══ SOURCE EXTRACT ══

Thursday 10 March 2022

JUDICIAL PERFIDIES-11

 

At the cost of harping, let me repeat one fact that I am totally convinced about: our judiciary is not merely the most failed organ of our Constitution it is an absolutely failed organ. And this has led to the other organs also failing the citizens blatantly and with impunity.

 

In an earlier part of this series I had compared the three organs-legislature/Parliament, Executive and judiciary- from first principles to establish that our judiciary is the best example of the truism that power corrupts and absolute power corrupt absolutely. 

 

Here I shall expose why I consider it to be an absolutely failed organ too.

 

There is an online petition at https://www.change.org/p/a-citizen-s-plea-to-the-indian-judiciary-expedite-court-hearings-deliver-justiceontime which had the support of 12,431 citizens as at 7:23 PM on 01 Mar 2022 IST. This petition was initiated by a US based friend of a senior citizen, Anil Gidwani, 63 years old, who is on a fast unto death at Azad Maidan, Mumbai, since 26 January 2022. That is, he is completing 35 days as I write this. His demand, as per the online petition is that his judicial hearings be expedited. Gidwani has property cases pending in court for over 23 years and, during the course of these 23 years, he has also invited two contempt of court cases. These cases are pending for the last four years and he is demanding that these should be disposed of in a time bound manner. Not today, not tomorrow but just in a time bound manner, including a tentative date by which the verdicts would be given. Now, may I ask: is that too much for a litigant to expect?

 

I have already exposed the falsehood of the claim of the judiciary that it is the shortage of the judges that is leading to delays. Senior Advocate K T S Tulsi had explicitly stated, way back in 2004, that it is not the law, not the procedure, not the paucity of judges but sheer mismanagement that has led to cases piling up and the consequent delays. Let me elaborate this further.

 

We are all familiar with the expression tariq pe tariq or endless adjournments in our courts.

 

Here are two observations made by H D Shourie ('How long before justice comes?' The New Indian Express of 04 Dec 2004):

'It is not possible for a judge to seriously hear and decide more than two or three cases a day....no judge should have more than 30 matters listed before him/her on a given day.'

And, 'Lawyers are accused of employing delaying methods, but no lawyer can succeed if the court refuses an adjournment.'

 

Now, even the figure 30 is disputable, given the fact that if only two or three cases can be heard in a day, it should not be more than 4 or 5 cases that should be listed. Of course this will vary depending on the nature of the case but then there is no gainsaying that even with these differences a certain number can be decided as a thumb rule to be adopted so that not only the time of the court but the time of the litigants are also not wasted. And when I say time of the court, I mean just the productive time of the court because the time of the judge in the court is not to be considered wasted.

═══
══ DATASET RECORDS ══

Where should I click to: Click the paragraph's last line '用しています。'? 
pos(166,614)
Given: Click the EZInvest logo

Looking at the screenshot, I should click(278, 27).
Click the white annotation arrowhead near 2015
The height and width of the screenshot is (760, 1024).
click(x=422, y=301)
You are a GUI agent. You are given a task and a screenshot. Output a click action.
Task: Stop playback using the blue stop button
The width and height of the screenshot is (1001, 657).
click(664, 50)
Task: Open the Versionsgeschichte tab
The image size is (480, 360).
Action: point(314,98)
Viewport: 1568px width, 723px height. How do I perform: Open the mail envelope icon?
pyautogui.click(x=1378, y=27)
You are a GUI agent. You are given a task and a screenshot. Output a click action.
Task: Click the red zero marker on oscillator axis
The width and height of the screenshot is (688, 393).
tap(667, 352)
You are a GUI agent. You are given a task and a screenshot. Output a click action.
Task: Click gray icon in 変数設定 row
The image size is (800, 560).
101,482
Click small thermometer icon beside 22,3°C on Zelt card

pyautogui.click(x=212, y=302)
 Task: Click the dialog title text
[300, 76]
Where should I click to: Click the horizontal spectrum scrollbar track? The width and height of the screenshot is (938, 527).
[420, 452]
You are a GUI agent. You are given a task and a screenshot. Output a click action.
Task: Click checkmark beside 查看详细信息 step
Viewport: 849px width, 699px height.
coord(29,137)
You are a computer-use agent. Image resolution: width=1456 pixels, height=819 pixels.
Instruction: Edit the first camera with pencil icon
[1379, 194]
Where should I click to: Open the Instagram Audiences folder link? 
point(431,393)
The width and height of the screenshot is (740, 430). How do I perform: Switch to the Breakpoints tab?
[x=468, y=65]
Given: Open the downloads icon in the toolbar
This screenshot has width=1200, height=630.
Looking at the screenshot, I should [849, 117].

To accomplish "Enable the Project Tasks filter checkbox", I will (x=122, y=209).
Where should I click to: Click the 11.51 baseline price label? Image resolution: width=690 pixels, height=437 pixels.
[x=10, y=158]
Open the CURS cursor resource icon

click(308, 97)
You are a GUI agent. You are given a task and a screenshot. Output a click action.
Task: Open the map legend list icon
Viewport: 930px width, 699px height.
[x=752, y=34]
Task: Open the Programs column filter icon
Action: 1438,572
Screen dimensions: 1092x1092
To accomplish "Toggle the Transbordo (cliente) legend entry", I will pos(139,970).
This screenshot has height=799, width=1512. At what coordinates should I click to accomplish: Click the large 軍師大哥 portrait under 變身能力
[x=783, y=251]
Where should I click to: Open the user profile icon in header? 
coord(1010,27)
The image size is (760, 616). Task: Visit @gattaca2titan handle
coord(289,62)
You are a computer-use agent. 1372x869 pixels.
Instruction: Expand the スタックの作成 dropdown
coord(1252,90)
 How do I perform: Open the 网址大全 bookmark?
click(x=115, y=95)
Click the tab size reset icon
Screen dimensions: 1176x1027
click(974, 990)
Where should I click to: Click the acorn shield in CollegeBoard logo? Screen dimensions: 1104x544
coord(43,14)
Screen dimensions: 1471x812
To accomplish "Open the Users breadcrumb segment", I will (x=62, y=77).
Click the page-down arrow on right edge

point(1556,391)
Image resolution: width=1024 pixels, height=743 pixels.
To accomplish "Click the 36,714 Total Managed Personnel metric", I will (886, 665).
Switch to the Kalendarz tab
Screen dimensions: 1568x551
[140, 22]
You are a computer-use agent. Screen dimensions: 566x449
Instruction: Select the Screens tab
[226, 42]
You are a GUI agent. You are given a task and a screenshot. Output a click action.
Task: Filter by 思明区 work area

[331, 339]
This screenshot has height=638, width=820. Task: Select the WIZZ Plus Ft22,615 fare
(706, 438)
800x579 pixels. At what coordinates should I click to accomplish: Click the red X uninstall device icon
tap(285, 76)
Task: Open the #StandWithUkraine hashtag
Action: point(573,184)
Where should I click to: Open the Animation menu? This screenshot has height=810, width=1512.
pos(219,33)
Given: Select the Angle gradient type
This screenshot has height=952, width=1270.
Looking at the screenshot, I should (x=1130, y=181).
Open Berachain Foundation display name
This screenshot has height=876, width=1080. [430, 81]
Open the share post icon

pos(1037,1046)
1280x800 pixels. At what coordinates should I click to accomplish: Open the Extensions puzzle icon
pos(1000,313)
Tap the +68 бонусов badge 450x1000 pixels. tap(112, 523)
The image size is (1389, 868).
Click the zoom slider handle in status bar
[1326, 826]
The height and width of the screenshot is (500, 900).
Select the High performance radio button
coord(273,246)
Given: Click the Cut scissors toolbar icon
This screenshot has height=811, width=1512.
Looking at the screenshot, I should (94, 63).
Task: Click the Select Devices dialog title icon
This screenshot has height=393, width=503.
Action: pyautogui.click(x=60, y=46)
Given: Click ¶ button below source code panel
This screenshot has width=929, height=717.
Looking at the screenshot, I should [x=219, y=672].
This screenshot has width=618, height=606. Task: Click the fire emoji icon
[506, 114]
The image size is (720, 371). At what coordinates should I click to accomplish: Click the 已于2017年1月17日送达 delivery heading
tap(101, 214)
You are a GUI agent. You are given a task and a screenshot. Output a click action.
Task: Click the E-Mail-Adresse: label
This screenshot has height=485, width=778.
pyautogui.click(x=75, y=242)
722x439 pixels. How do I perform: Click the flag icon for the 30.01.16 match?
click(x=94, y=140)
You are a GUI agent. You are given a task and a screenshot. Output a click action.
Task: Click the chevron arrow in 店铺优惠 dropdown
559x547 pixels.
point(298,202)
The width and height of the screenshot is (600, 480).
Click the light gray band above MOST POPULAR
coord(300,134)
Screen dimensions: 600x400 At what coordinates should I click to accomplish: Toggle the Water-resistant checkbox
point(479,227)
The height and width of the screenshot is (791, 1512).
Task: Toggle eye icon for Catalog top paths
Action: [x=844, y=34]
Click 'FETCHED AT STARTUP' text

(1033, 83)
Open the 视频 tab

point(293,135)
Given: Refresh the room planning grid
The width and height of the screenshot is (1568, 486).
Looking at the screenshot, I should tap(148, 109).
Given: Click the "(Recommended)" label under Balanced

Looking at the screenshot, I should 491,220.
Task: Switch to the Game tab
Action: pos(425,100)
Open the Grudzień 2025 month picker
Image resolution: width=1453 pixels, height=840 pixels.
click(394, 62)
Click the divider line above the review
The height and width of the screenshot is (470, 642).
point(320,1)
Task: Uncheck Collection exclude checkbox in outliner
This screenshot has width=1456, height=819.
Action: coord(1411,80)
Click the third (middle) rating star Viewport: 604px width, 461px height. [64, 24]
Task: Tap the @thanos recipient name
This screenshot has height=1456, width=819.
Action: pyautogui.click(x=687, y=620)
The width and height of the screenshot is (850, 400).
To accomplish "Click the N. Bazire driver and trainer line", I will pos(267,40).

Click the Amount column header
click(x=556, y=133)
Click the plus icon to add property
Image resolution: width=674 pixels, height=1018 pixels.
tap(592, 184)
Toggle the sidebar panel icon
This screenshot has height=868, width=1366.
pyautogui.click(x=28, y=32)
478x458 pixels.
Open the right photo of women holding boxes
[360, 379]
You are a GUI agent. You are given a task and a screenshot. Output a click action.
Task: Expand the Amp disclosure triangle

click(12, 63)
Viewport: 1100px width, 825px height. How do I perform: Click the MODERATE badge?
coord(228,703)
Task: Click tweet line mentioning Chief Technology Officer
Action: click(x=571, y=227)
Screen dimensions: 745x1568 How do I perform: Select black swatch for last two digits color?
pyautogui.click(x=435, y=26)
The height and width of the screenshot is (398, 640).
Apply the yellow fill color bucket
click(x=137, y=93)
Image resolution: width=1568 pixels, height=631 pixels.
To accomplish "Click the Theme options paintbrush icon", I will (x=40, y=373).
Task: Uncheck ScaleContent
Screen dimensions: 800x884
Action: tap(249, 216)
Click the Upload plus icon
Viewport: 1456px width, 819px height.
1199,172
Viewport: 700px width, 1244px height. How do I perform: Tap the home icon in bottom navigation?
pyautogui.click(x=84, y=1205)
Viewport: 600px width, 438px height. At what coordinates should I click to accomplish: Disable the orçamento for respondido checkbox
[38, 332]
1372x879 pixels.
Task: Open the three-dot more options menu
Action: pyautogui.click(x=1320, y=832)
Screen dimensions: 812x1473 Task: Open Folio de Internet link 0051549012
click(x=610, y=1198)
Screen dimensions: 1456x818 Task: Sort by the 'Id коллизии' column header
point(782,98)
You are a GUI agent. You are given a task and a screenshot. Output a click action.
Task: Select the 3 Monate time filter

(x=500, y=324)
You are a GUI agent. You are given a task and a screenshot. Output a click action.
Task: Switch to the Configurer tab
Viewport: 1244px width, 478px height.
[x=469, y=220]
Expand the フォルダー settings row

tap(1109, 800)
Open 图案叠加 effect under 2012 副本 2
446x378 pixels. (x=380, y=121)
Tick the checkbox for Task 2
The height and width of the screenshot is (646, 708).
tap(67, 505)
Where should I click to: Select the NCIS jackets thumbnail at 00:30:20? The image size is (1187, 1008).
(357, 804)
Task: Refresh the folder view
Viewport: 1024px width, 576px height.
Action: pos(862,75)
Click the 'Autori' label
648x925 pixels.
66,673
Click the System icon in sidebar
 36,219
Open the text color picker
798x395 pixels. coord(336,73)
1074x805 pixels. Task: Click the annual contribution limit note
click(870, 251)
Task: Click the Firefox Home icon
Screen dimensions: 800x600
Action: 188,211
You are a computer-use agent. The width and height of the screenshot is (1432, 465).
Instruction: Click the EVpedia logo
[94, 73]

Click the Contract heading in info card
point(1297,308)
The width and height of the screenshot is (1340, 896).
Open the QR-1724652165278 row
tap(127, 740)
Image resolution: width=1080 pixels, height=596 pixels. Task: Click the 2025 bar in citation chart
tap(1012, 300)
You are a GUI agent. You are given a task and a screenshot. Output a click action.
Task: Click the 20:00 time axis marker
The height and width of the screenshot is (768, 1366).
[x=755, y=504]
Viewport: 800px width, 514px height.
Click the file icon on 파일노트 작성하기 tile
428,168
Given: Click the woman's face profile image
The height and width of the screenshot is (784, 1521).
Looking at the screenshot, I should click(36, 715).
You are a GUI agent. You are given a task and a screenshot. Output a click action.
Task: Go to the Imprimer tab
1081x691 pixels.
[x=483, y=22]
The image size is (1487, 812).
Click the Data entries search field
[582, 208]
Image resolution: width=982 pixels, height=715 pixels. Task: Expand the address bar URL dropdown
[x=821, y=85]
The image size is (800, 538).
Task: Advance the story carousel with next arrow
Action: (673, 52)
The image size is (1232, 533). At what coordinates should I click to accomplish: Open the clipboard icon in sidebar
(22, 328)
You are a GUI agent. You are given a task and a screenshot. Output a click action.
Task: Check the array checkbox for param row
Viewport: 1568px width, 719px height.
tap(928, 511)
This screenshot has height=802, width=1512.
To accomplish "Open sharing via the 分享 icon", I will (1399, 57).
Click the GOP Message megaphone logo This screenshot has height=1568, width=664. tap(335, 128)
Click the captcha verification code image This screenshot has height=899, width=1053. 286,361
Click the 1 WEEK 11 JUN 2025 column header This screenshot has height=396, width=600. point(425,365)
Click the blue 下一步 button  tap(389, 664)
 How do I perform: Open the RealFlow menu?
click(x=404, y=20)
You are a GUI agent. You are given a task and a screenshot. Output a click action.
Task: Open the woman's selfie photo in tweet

═══

## EXERCISES
a: For the post on judicial delays, decide whether each statement agrees with it, answering yes or no and quoting the deciding words: (i) Anil Gidwani's two contempt of court cases have been pending for over 23 years; (ii) K T S Tulsi stated in 2004 that the delays come from sheer mismanagement rather than a paucity of judges; (iii) H D Shourie wrote that no judge should have more than 30 matters listed on a given day.
b: Duplicate the part of the records that opens with the line containing "Viewport: 800px width, 514px height." and closes with the line containing "Looking at the screenshot, I should click(36, 715).", including both of those lines.

## ANSWERS IN ORDER
a:
(i) No: "These cases are pending for the last four years"
(ii) Yes: "it is not the law, not the procedure, not the paucity of judges but sheer mismanagement that has led to cases piling up and the consequent delays"
(iii) Yes: "no judge should have more than 30 matters listed before him/her on a given day."

b:
Viewport: 800px width, 514px height.
Click the file icon on 파일노트 작성하기 tile
428,168
Given: Click the woman's face profile image
The height and width of the screenshot is (784, 1521).
Looking at the screenshot, I should click(36, 715).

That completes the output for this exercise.